The concept of calling 911 is so ingrained, many people may erroneously believe the Universal Emergency Number has been around since the early days of the telephone. The first 911 call, however, was made only 52 years ago in Haleyville, Alabama.
Today, more than 240 million 911 calls are made in the U.S. each year, and another 12 million in Canada. Worldwide, more than 200 countries have implemented a national emergency number.
That’s why this week, we are saying “thank you” to the trained, dedicated professionals who not only answered the career calling, but who also answer our calls during an emergency. Whether American or Canadian, you are part of an elite group of public safety telecommunicators (PSTs).
First line of response
You are the first line of response for every conceivable life and death emergency. On any given shift, you hear anything from a baby’s first cry to a dying breath. You’re also put in a position to overhear life-threatening, often violent, altercations between a victim and an aggressor.
Sometimes, you’re forced to handle emergencies that aren’t emergencies at all – someone seeking directions, or kids playing with a phone. Your phone never stops ringing.
As we recognize thousands of PSTs during National Public Safety Telecommunicators Week, we understand the global pandemic of 2020 has created additional burdens for you. We sincerely hope you receive the praise and support you so richly deserve during this challenging time in our history.
A 24/7 career
While some members of a community work set schedules and enjoy weekends off, you don’t have that luxury. Working remotely is rarely possible, and the job doesn’t shut down at night, on weekends, or holidays.
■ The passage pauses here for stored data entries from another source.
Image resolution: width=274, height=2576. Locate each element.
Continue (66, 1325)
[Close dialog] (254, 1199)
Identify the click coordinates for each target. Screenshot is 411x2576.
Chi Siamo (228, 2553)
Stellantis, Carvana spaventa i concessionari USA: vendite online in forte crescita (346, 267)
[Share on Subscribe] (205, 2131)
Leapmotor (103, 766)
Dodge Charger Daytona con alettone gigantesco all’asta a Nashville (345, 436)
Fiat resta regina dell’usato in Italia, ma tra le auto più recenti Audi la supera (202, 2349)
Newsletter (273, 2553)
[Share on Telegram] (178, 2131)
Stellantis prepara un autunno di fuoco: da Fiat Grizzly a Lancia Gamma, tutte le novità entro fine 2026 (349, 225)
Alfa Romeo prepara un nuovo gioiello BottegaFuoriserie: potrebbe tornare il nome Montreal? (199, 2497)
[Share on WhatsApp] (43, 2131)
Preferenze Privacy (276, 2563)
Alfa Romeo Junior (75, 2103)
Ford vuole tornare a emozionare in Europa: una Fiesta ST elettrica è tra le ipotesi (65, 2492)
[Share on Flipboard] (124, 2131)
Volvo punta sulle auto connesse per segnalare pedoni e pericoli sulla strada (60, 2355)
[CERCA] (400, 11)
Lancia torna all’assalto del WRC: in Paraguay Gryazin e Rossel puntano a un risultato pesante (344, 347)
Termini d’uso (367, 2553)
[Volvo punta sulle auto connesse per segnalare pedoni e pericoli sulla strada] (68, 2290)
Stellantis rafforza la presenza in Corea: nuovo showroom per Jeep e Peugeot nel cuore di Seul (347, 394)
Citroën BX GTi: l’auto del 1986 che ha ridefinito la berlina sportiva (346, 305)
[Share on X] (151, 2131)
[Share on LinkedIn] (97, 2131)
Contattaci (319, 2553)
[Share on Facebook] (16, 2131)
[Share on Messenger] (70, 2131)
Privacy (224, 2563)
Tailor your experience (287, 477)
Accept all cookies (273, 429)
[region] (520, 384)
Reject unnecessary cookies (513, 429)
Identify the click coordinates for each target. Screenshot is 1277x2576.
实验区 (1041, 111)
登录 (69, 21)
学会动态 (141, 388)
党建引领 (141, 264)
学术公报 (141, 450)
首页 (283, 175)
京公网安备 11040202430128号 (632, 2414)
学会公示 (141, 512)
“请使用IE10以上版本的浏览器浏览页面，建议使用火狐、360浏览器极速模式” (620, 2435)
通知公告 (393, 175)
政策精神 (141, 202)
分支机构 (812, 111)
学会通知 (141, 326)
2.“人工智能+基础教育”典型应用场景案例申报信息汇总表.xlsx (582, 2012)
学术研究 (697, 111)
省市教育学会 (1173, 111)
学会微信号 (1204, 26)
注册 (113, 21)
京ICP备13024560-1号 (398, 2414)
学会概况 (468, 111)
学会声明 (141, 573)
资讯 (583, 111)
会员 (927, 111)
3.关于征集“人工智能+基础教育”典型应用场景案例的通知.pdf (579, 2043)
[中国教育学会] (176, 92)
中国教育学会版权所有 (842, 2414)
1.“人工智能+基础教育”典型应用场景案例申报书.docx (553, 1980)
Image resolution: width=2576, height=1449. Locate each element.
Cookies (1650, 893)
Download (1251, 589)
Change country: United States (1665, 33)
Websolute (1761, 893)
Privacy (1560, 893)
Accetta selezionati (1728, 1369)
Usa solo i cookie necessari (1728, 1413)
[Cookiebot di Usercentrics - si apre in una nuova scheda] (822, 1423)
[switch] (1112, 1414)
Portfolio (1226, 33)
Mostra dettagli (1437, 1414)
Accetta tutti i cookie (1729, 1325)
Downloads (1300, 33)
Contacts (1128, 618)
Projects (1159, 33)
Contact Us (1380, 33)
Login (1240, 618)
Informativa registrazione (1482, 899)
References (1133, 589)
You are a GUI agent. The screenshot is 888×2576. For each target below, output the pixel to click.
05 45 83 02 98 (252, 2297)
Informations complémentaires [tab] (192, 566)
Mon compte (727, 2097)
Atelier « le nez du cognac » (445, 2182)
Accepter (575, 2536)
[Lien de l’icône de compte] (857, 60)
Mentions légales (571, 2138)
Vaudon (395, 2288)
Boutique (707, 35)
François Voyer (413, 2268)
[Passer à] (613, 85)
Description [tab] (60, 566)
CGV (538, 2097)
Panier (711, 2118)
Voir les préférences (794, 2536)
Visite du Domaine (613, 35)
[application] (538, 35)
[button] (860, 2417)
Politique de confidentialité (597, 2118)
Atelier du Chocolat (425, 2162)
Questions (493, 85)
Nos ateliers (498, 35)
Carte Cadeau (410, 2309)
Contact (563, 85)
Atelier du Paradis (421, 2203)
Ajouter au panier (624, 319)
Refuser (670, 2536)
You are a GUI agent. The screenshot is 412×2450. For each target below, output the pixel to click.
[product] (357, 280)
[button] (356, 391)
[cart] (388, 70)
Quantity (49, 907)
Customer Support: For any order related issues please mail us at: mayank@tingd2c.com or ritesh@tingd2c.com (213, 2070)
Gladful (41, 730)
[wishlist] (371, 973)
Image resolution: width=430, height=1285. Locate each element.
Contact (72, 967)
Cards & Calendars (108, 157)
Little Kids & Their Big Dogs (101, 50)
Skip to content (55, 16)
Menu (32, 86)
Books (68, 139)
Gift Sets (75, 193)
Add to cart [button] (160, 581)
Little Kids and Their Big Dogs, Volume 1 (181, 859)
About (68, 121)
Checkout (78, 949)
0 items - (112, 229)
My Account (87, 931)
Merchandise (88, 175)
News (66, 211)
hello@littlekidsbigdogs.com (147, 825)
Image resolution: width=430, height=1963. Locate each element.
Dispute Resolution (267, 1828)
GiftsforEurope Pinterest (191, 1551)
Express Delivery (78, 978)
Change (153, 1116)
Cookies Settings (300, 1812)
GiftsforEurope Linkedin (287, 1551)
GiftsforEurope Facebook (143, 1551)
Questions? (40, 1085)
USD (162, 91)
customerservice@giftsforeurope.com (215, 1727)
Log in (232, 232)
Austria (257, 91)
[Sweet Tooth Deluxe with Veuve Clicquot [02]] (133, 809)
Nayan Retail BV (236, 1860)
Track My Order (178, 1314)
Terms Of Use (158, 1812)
During large-scale events, you’re working overtime, sometimes 12- or 14-hour days. While schools and daycares have been shuttered for the pandemic, your job requirements – and stress levels – have only increased. Your voice, however, remains a source of calm professionalism.
This week and every week, we honor and thank you – the men and women behind the scenes who are a source of peace in a storm of fear and uncertainty, and whose actions save lives – all year long.